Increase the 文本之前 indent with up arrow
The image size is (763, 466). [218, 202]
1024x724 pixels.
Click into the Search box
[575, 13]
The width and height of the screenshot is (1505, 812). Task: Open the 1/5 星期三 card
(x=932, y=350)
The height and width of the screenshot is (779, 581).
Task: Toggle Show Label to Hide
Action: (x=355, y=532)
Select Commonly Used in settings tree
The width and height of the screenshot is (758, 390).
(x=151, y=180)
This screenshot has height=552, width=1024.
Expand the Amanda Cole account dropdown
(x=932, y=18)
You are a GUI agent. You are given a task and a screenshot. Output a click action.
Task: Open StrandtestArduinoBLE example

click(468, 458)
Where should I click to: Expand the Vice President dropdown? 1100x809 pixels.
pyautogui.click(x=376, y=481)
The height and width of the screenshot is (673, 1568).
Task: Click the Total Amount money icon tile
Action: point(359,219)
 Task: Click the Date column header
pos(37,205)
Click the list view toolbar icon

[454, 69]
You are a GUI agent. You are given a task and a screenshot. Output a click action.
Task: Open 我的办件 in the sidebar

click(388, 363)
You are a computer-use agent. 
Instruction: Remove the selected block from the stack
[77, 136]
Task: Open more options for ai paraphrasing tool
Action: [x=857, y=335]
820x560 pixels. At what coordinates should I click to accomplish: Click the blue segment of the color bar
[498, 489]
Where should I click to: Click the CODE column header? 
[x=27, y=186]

== Your goal ==
Write the material out exactly, with nothing left out.

== Worked solution ==
Increase the 文本之前 indent with up arrow
The image size is (763, 466). [218, 202]
1024x724 pixels.
Click into the Search box
[575, 13]
The width and height of the screenshot is (1505, 812). Task: Open the 1/5 星期三 card
(x=932, y=350)
The height and width of the screenshot is (779, 581).
Task: Toggle Show Label to Hide
Action: (x=355, y=532)
Select Commonly Used in settings tree
The width and height of the screenshot is (758, 390).
(x=151, y=180)
This screenshot has height=552, width=1024.
Expand the Amanda Cole account dropdown
(x=932, y=18)
You are a GUI agent. You are given a task and a screenshot. Output a click action.
Task: Open StrandtestArduinoBLE example

click(468, 458)
Where should I click to: Expand the Vice President dropdown? 1100x809 pixels.
pyautogui.click(x=376, y=481)
The height and width of the screenshot is (673, 1568).
Task: Click the Total Amount money icon tile
Action: point(359,219)
 Task: Click the Date column header
pos(37,205)
Click the list view toolbar icon

[454, 69]
You are a GUI agent. You are given a task and a screenshot. Output a click action.
Task: Open 我的办件 in the sidebar

click(388, 363)
You are a computer-use agent. 
Instruction: Remove the selected block from the stack
[77, 136]
Task: Open more options for ai paraphrasing tool
Action: [x=857, y=335]
820x560 pixels. At what coordinates should I click to accomplish: Click the blue segment of the color bar
[498, 489]
Where should I click to: Click the CODE column header? 
[x=27, y=186]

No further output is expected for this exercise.